Неровное, то подавленное, то внешне бодрое, настроение Чехова объяснялось тем летом, помимо домашних дел, потаенных мыслей, еще и первыми откликами литературных критиков и рецензентов на вышедший сборник «Пестрые рассказы». Статью Н. Ладожского он назвал просто «неважной». Зато анонимный отзыв А. М. Скабичевского (а не Н. К. Михайловского, как поначалу думал Чехов) запомнил на всю жизнь. Контраст между тем, что он слышал от новых петербургских знакомых (Суворина, Григоровича), и тем, что писали о его книге в газетах и журналах, был резким. Это предугадал еще до выхода сборника Н. П. Вагнер, автор философских «Сказок Кота Мурлыки». Известный зоолог, спирит, человек аналитического ума и богатой фантазии, он весной 1886 года хотел написать о Чехове в «Новом времени». Но это была «епархия» Буренина, и отзыв Вагнера остался лишь в письме к Суворину: «Чехов, по-моему, такой талант, какого у нас на Руси еще не было, талант самородный, не деланный. Сколько в нем силы, наблюдательности, чувства и мысли, что иной раз прочтешь его вещь и вскочишь, как очумелый. Такая правда и глубина!! Мне кажется, что в Чехове современный реализм сказал свое последнее слово и как-то дико и странно <…> что к силе таланта прикидывают вершковую мерку. Говорят: „Какой же он талант! — Он пишет маленькие вещицы“». Но, по словам Вагнера, «эти вещицы те же бриллианты!».

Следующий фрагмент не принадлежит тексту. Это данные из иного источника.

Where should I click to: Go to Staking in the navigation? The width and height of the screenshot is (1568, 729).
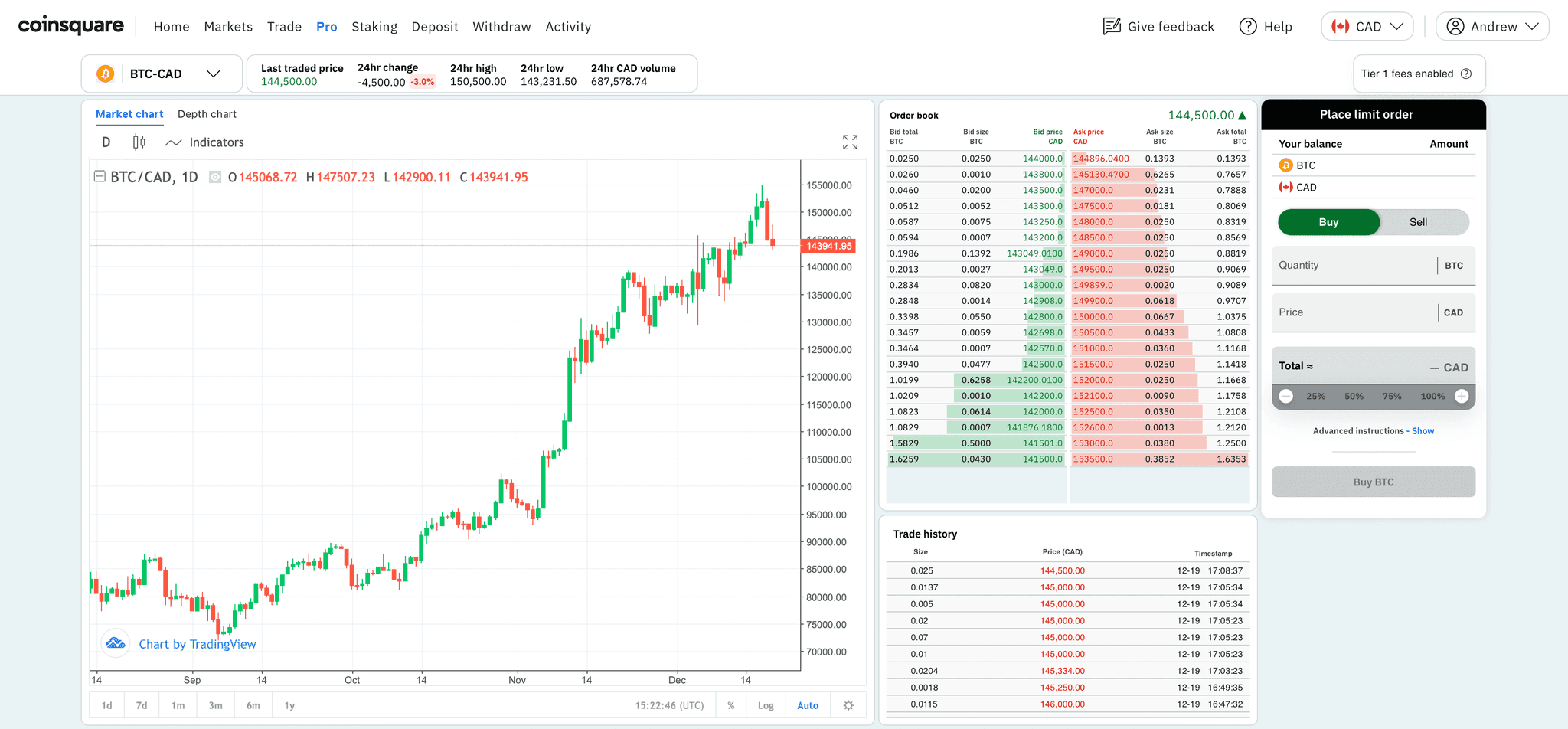(x=374, y=27)
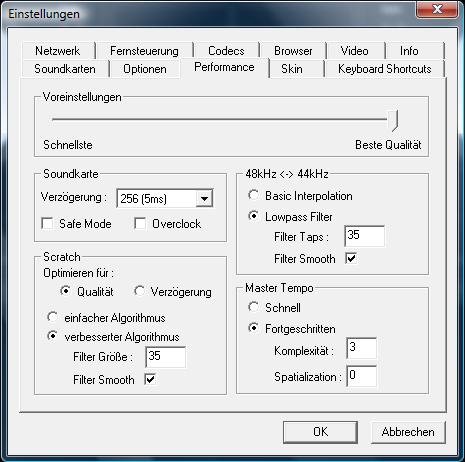Click the Voreinstellungen quality slider handle
The width and height of the screenshot is (465, 462).
(393, 121)
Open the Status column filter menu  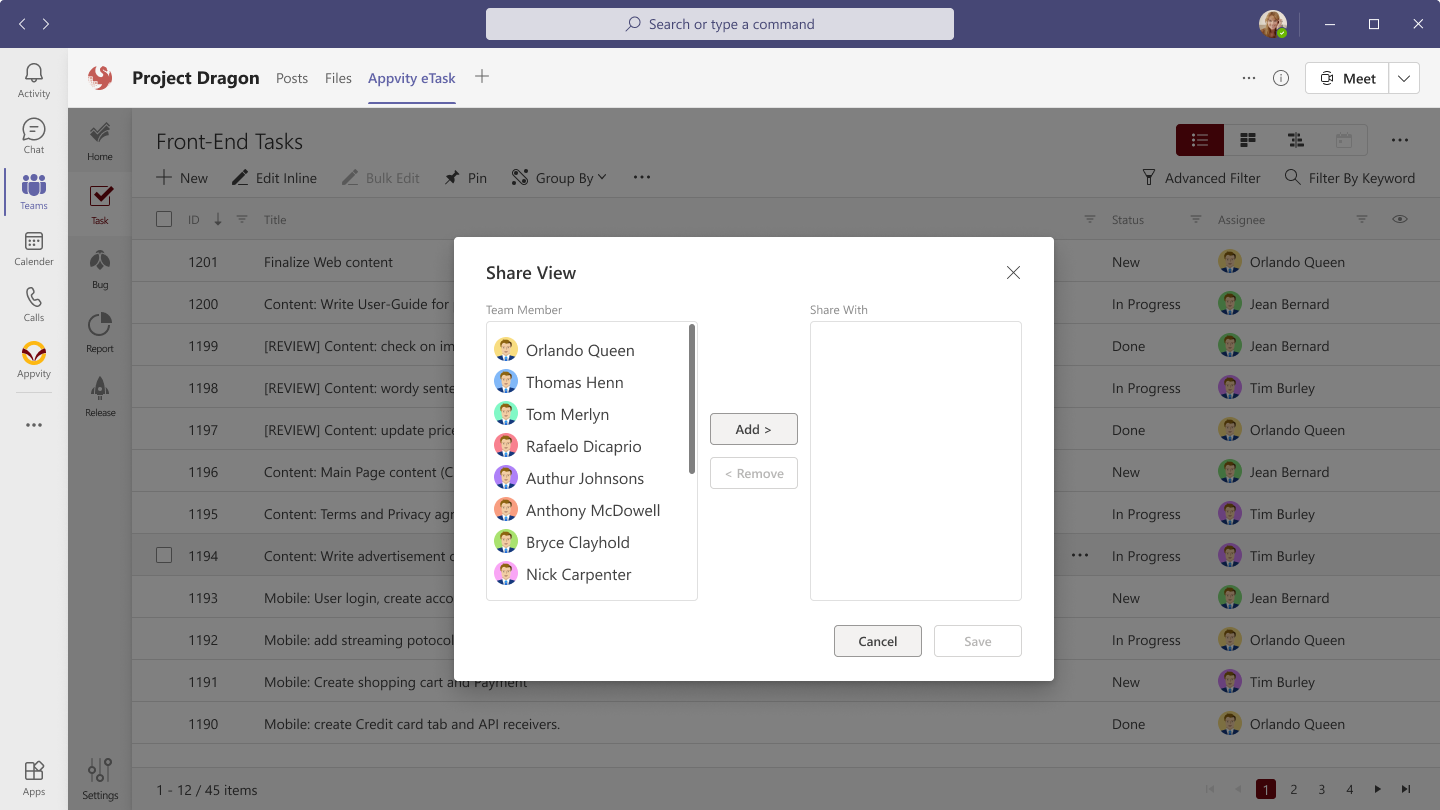1195,219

«Вершковая мерка» критиков сильно задела Чехова. Но почему? Ведь он сам высказался о себе в письме Григоровичу куда нелицеприятнее: «Доселе относился я к своей литературной работе крайне легкомысленно, небрежно, зря. Не помню я ни одногосвоего рассказа, над которым я работал бы более суток, а „Егеря“, который Вам понравился, я писал в купальне!»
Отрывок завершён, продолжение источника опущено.